With the growth of the Navy during the War of 1812 the duties of the secretary under the original law rapidly outgrew the capacity of any single man, and brought problems with which a civilian was unfit to deal without professional assistance. On one occasion $60,000 was spent in rearranging the interior of a vessel because a civilian head of the department, lacking both advice and knowledge, had approved her original plans. The increase in the business of the department is shown by the fact that during the war expenditures grew from $1,970,000 to $8,660,000. President Madison wished to place a naval officer in charge, but Commodore John Rodgers, to whom he offered the position, preferred to go to sea and the President gave way. Congress took a step forward in 1815, attempting to care for the increased business by the appointment of the board of Navy commissioners to care for the entire question of material. Each of the three members of the board was to be a captain and receive $3,500 a year, the senior member acting as president. A set of duties was enumerated, giving the board charge of such activities as the planning, construction, and equipment of vessels, their armament and classification, the purchase of all stores and material, the preservation of ships in ordinary, the construction and maintenance of all docks, arsenals, timber sheds, etc., and the feeding and clothing of the entire personnel. It was further stated that nothing in the act should be so construed as to remove from the hands of the Secretary of the Navy the entire control of the department.

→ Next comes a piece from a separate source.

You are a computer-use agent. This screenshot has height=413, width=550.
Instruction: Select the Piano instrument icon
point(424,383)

The first commissioners were Captains Rodgers, Hull, and Bainbridge, with the first named as president. Their first month in office was spent waiting for President Madison to settle a dispute with Secretary Crowninshield over a conflict of authority. This question settled in favor of the cabinet officer, the board assumed its duties and during the first years of its existence seems to have been a great improvement over the old system under which the civilian secretary was expected to be a “Jack-of-all-trades.” Several progressive suggestions were made by the original board, among them the foundation of a naval school, the erection of a gun factory, and the elimination of unfit officers. All were eventually adopted, but not until after the abolition of the body that suggested them.

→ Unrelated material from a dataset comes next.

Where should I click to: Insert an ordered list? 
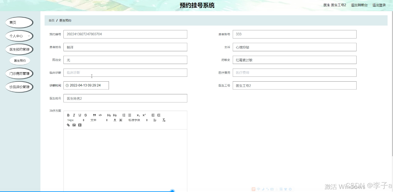(123, 115)
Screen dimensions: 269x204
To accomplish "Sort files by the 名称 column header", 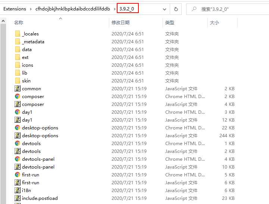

In 1829 the Secretary of the Navy, John Branch, asked the commissioners for suggestions toward the improvement of the administrative machinery of the Navy. Commodore Rodgers’ reply is an excellent review of the commission system as it was operating at that time.
In regard to the administrative branch of the department under the secretary himself, Rodgers showed a natural reluctance to criticize, but suggested tactfully that the civilian chief might make more use of the professional knowledge of naval officers in technical matters.
The commodore’s suggestions concerning the commissioners were important because they foreshadowed the later bureau system. His chief objection to the procedure in vogue was that the board was always forced to act collectively, though there were many matters that could best be dealt with by individual experts. On questions of policy Rodgers admitted that consultation was wise, but he contended that a man trained in matters of ordnance, for example, could best carry out alone the everyday duties connected with that branch of equipment. He suggested the division of the board’s duties into three groups: first, building, repair, and equipment; second, construction of docks, arsenals, and store houses, and attention to yards; and third, victualing and clothing. One commissioner should be placed at the head of each group, and each would soon become an expert in his own field.
It was not until thirteen years later that Commodore Rodgers’ suggestions were adopted and the bureau system of administration inaugurated by the Navy. Meanwhile the War Department, under the secretaryship of that great South Carolina statesman, John C. Calhoun, in the administration of President Monroe, had been reorganized in this way with great improvement in both economy and efficiency. In 1842 the five original bureaus were created as follows: 1, navy yards and docks; 2, construction, equipment, and repair; 3, provisions and clothing; 4, ordnance and hydrography; 5, medicine and surgery. Thus began the bureau system that, with modifications, continues to this day. There were immediate objections to the system as originally organized, as when Secretary Upshur discovered that it was impossible to find one man fitted to take charge of both equipment and repair. The former required a naval officer, he declared, the latter, a carpenter. He chose the officer and trusted to luck for his carpentry.
Since the adoption of the system there have naturally been both modification and expansion, but it is to Commodore Rodgers that the origin of our present system of naval administration must be credited, for the spirit of the bureau system is present throughout the letter which he wrote to Secretary Branch in 1829.